The detection of explosives is a heavy burden to place on the small wings of a fruit fly, but scientists at the University of Sussex believe the creature's acute sense of smell could more than make up for the many times it has been nothing but a nuisance.
The small insect has a nose so powerful it can accurately sniff out illicit drugs and explosive substances, according to paper published today in the journal Bioinspiration and Biomimetics.
Thomas Nowotny, brain scientist and lead researcher of a study, says this offers great possibilities in terms of “recreating” the flies' noses in electronic format for a wide range of detection technologies.
Nowotny and his team came to this conclusion by recording how 20 different receptor neurones in fruit flies responded to a variety of chemicals related to wine, and compared the results with how they responded to chemicals from hazarduous materials such as drugs and explosive combustion products.
By monitoring how quickly each neurone fired, the researchers were able to assess which smells elicited the strongest reactions from the flies. They then used a computer program to simulate the part of the fly's brain used for recognition to show that the receptor responses contained enough information to recognise odours.
"In looking at fruit flies, we have found that, contrary to our expectation, unfamiliar odours, such as from explosives, were not only recognised but broadly recognised with the same accuracy as odours more relevant to a fly's behaviour,” Nowotny said.
Scientists are still a way off developing effective electronic noses, or e-noses, which are typically based on metal-oxide sensors and are very slow compared to biological noses.
But this latest discovery brings scientists a step closer to accurately replicating the sensitive olfactory sense of animals.
“The long-term goal of this research direction is to 'recreate' animals' noses for technical applications. As well as the detection of explosives, chemical weapons and drugs, there is a broad array of other possible applications, such as measuring food quality, health, environmental monitoring, and even geological monitoring and agriculture,” Nowonty explained.

* [EXTRACTED ENTRIES]:

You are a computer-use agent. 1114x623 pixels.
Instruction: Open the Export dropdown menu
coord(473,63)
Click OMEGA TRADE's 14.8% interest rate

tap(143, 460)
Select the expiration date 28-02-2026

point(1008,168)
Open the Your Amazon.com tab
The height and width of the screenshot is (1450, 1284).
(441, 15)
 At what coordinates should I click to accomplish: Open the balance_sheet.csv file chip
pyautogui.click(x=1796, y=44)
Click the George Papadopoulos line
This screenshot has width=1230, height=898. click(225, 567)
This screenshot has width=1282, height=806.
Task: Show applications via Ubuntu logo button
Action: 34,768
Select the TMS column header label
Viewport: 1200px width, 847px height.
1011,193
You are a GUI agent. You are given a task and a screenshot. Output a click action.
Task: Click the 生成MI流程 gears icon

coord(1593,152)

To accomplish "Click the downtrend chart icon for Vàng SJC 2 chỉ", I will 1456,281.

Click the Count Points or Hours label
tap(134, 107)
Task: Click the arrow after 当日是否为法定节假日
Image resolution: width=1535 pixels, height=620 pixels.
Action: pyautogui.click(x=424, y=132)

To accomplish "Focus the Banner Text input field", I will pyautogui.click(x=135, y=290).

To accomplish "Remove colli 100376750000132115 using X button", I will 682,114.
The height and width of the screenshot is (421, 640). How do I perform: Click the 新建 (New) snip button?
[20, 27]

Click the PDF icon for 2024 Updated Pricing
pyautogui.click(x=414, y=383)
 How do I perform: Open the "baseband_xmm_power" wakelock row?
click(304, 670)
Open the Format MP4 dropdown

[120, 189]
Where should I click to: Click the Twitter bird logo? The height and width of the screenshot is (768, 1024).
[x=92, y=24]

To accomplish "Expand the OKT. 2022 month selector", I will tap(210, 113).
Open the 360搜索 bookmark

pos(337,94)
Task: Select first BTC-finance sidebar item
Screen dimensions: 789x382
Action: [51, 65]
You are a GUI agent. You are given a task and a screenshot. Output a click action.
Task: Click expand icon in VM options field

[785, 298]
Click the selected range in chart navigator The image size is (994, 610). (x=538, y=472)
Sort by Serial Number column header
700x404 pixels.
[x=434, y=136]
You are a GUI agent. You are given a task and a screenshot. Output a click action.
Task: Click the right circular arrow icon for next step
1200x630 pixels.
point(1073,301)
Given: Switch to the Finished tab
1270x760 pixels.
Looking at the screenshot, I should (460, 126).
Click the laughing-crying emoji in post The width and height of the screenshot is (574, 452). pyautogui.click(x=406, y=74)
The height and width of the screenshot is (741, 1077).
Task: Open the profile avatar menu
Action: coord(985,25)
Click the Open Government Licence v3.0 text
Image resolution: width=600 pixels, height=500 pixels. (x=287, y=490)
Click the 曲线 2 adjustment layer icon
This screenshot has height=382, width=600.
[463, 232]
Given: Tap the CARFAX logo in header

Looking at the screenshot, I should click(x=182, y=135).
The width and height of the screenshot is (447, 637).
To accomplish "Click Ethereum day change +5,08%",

* [THINGS TO DO]:
1. Answer these questions from the fruit fly article.
(a) How many different receptor neurones in fruit flies did the researchers record?
(b) What are electronic noses typically based on?
(c) In which journal was the paper published?
2. Extract the part of the fruit fly article that opens with the words containing "By monitoring how" and closes with "to biological noses.".

* [RESPONSES TO THE EXERCISE]:
1.
(a) 20
(b) Metal-oxide sensors
(c) Bioinspiration and Biomimetics

2.
By monitoring how quickly each neurone fired, the researchers were able to assess which smells elicited the strongest reactions from the flies. They then used a computer program to simulate the part of the fly's brain used for recognition to show that the receptor responses contained enough information to recognise odours.
"In looking at fruit flies, we have found that, contrary to our expectation, unfamiliar odours, such as from explosives, were not only recognised but broadly recognised with the same accuracy as odours more relevant to a fly's behaviour,” Nowotny said.
Scientists are still a way off developing effective electronic noses, or e-noses, which are typically based on metal-oxide sensors and are very slow compared to biological noses.